When the Legion visited Talok VIII, they were surprised at the degree of favor Shadow Lass commanded, including a large banquet in her honor. Tasmia explained that if the Shadow Champion did not accept such gifts, people would see her as aloof. Nonetheless, this inspired Atom Girl to suggest Shadow Lass run for Legion leader on a hedonism platform.

Tasmia also has a friendly rivalry with Grev, who in this continuity is her brother, rather than cousin.

Post-Infinite Crisis: Retroboot Legion

The events of the Infinite Crisis miniseries have apparently restored a close analogue of the Pre-Crisis Legion to continuity, as seen in "The Lightning Saga" story arc in Justice League of America and Justice Society of America, and in the "Superman and the Legion of Super-Heroes" story arc in Action Comics.  Shadow Lass is included in their number, and is among the group of Legionnaires who help Superman defeat the villainous Justice League of Earth in the "Action Comics" storyline.

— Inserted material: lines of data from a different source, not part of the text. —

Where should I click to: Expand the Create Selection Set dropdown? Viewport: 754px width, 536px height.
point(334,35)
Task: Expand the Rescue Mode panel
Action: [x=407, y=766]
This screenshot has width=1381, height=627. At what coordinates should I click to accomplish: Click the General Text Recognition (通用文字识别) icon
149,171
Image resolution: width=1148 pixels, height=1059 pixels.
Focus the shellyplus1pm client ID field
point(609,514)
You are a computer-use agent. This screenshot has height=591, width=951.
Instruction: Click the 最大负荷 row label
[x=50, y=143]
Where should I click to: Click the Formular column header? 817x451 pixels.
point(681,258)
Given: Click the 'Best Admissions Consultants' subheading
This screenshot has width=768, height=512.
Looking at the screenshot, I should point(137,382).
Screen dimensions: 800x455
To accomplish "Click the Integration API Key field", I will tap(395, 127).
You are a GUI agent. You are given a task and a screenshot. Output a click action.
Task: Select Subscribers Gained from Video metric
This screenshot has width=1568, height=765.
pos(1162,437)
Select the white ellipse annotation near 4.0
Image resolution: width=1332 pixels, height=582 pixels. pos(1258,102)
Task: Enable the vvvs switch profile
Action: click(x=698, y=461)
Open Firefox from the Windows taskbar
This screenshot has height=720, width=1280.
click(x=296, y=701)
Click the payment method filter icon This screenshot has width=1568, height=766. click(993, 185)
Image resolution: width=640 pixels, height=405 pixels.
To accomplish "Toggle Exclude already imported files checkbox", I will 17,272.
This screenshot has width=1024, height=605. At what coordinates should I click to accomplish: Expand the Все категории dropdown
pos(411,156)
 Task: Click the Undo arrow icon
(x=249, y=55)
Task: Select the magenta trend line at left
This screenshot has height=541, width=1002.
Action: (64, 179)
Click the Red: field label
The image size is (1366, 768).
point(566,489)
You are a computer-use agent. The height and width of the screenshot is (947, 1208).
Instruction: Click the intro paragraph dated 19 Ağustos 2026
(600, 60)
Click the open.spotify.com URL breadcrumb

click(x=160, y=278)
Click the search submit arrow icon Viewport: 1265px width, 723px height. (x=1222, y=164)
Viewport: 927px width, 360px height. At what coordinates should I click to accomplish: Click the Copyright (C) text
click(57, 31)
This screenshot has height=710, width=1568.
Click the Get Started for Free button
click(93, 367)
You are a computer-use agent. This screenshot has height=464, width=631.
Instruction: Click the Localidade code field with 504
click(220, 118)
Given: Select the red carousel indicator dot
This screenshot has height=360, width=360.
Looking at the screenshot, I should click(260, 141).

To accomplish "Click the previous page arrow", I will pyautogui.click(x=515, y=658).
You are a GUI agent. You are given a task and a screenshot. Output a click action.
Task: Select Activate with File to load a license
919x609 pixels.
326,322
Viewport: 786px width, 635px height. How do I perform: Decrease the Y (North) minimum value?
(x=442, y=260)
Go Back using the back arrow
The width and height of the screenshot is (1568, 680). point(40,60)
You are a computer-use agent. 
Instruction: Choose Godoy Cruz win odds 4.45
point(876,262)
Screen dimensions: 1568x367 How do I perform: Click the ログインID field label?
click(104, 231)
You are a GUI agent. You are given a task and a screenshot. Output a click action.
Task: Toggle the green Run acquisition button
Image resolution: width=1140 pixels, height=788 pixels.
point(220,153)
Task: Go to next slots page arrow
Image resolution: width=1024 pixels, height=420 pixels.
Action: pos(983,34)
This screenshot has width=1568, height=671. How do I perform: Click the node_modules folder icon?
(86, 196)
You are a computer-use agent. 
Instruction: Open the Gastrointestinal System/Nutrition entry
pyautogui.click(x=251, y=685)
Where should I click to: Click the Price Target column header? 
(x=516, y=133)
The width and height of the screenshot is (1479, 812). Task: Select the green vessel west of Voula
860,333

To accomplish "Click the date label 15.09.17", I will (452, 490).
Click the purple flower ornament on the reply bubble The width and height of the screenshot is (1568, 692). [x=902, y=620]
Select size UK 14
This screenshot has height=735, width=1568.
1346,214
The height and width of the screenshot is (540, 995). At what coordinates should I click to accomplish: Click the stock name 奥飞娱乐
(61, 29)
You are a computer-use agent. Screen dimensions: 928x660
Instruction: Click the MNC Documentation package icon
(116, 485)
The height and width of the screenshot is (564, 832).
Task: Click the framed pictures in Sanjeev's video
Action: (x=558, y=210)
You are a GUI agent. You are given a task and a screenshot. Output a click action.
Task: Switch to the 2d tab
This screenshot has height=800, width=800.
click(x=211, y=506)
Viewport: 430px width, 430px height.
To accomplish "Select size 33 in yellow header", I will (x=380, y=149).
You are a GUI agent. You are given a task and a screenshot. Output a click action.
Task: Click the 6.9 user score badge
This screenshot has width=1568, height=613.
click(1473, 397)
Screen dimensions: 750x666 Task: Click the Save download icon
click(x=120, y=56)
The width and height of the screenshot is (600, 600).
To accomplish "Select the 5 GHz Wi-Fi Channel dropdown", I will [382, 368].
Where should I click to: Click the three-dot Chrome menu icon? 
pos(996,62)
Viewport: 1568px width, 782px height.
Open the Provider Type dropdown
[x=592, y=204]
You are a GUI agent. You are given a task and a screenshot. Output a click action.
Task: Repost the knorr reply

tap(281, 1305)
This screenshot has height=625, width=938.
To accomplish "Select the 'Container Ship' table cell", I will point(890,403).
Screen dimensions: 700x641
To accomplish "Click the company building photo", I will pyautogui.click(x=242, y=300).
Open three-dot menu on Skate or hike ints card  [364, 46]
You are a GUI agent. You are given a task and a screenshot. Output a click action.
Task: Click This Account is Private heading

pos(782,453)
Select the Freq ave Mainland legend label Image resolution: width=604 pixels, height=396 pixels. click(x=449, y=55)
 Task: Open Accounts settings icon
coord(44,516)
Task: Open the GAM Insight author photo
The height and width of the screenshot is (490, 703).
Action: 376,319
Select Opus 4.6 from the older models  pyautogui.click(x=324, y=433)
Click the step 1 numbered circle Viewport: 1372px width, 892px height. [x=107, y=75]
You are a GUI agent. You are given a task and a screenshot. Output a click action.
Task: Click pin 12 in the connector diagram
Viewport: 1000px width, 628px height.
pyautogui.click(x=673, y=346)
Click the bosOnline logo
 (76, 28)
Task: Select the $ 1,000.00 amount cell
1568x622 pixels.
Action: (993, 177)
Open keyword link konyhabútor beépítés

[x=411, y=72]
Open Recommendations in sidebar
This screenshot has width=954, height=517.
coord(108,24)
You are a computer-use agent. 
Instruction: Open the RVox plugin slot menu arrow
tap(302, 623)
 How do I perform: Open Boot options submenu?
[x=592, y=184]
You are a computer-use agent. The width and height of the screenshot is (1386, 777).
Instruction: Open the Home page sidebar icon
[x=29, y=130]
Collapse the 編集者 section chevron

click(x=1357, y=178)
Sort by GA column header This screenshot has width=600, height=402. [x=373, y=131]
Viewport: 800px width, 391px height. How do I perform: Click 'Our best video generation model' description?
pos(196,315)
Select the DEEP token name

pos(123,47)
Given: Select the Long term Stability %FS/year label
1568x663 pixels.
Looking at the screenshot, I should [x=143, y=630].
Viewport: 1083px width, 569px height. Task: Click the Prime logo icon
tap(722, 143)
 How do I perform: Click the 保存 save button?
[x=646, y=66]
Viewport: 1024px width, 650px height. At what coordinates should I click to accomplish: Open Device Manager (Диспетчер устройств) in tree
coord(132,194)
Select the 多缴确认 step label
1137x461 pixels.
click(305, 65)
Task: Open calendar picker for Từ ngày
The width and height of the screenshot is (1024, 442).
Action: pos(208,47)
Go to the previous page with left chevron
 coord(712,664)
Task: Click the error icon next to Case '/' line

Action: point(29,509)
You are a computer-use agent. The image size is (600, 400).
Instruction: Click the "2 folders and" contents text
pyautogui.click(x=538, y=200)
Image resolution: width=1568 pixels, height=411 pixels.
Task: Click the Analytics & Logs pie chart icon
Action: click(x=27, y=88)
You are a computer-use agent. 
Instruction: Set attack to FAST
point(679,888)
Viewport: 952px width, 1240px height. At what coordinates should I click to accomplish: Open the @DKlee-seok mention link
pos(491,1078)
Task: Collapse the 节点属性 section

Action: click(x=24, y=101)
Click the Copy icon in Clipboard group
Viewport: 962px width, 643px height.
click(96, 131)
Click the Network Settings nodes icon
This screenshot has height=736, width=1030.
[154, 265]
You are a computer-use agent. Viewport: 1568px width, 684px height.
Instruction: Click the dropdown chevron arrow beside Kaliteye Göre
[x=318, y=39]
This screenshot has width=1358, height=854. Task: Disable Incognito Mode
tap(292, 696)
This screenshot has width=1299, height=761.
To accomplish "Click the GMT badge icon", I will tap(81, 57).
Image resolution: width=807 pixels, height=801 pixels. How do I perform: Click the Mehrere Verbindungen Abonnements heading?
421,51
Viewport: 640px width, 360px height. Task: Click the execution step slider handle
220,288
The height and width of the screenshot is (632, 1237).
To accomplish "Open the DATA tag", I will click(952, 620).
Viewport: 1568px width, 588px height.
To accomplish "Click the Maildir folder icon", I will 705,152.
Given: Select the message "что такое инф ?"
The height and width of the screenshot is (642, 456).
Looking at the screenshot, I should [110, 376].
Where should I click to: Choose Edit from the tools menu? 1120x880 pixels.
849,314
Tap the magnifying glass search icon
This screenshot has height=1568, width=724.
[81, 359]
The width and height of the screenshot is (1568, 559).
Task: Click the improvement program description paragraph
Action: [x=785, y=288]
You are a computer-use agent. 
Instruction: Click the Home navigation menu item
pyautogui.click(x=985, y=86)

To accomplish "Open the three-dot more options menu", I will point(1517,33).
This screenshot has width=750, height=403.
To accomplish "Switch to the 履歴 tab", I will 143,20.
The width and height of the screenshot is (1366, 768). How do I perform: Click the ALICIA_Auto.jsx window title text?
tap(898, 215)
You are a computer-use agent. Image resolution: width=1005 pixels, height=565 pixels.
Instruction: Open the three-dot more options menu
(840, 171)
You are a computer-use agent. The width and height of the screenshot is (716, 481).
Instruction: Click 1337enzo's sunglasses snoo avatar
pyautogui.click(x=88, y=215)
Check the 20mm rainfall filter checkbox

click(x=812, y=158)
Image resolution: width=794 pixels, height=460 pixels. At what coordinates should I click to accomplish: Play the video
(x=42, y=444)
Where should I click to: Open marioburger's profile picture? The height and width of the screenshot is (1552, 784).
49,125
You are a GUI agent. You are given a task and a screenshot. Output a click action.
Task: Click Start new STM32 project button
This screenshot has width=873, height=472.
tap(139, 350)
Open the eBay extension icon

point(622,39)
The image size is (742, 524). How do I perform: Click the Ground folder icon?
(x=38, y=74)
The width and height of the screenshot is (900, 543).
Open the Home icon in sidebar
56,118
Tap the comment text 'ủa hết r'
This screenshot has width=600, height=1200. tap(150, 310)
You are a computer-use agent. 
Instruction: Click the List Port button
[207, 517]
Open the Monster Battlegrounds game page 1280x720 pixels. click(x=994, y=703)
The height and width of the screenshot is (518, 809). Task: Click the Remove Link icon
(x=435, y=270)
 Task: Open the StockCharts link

During the Justice League of Earth's xenophobic reign, Night Girl and Shadow Lass worked with Timber Wolf and Lightning Lass to help thousands of extraterrestrials escape Earth to their home planets via an "underground" interstellar portal zone. Shady also debuts a reworked version of her classic Grell-era bikini in the Action Comics arc, and uses her shadow-casting powers in tandem with Night Girl's only-in-darkness super strength.

Shadow Lass is shown prominently in the teaser image for the "Final Crisis: Legion of Three Worlds" mini-series, using her powers to keep Mordru and Saturn Queen in the dark.

In the first issue of "Final Crisis: Legion of Three Worlds", Shadow Lass, along with fellow Legionnaires Phantom Girl and Lightning Lass, rescue Mon-El from the Phantom Zone, where he had been imprisoned by Earth Man and the villainous Justice League of Earth. Upon leaving the Zone, Mon-El once again suffers the effects of lead poisoning, but as in the past, is inoculated with an antidote created by Brainiac 5.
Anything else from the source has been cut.